Page extract:
Liver failure and swelling , burning and pain in feet, inability to walk...
Male, 30 years old sent to Peidmont Hospital ,thought to have PSC, told needed a liver transplant, few days later realized patient could not walk, Neuro Dr. called in. Saw some inflamation in the lower spine, feet were swelled and very sore felt like they were burning..... Tested for Gillian Berre(sp) syndrome, lots of rare diseases, Finally nerve condution study was done, Nerves in arms were OK but legs had been affected... Was told the only way we could know what it was an how to treat it was to take a biopsy of nerve in foot, This was one month ago and we still do not know what caused this,, Was told before biopsy that a weak positive test for a rare form of systemic loupos came back but were not sure that's it...Patient was given a 50/50 chance for liver to heal // It is getting better every day and patient is going to rehab and walking on a walker, Can you give us any suggestions.....

Data below:
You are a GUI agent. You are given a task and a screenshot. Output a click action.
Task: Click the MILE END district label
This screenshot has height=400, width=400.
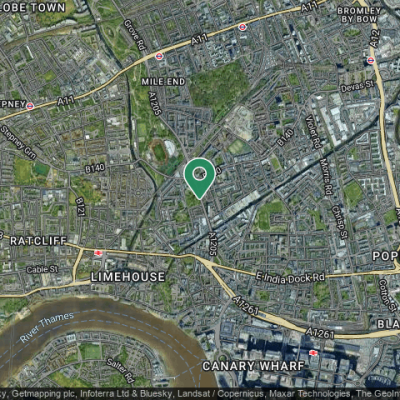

What to work on:
(a) From the post about liver failure and foot pain, list every named disease or syndrome that the patient was thought to have or was tested for, spelled as in the post.
(b) Write the next few sentences of the post about liver failure and foot pain, picking up right after "Can you give us any suggestions....."

Your written answers:
(a)
PSC
Gillian Berre(sp) syndrome
a rare form of systemic loupos

(b)
The patient has experienced a radical change in circulation to the feet as a result of changes in the blood's ability to flow. To prevent the loss through the arterial walls of fluid that accompanies the swelling of the liver that blocks the hepatic artery, Blood surface tension and viscosity will be modified to prevent seepage, but the change also creates problems with capillary flow in the extremities, and the feet are effected first. The circulation will improve with treatment of the liver that reduces swelling. Rehabilitation will bring back some feeling and full function of the feet. While some nerves may be lost permanently, others will take over as sensors that assist balance and performance. The patient will be left with a feeling like sand in the shoes when he walks, but, in time, the feeling will be hardly noticed.
Be sure to test blood sugar constantly. Increased blood sugar is a common method used by the body to alter blood fluid dynamics; thus the development of neuropathy in diabetics.
Meditation, the use of effective pain blockers (as opposed to pain killers), and mild exercise will return full function with minimal discomfort.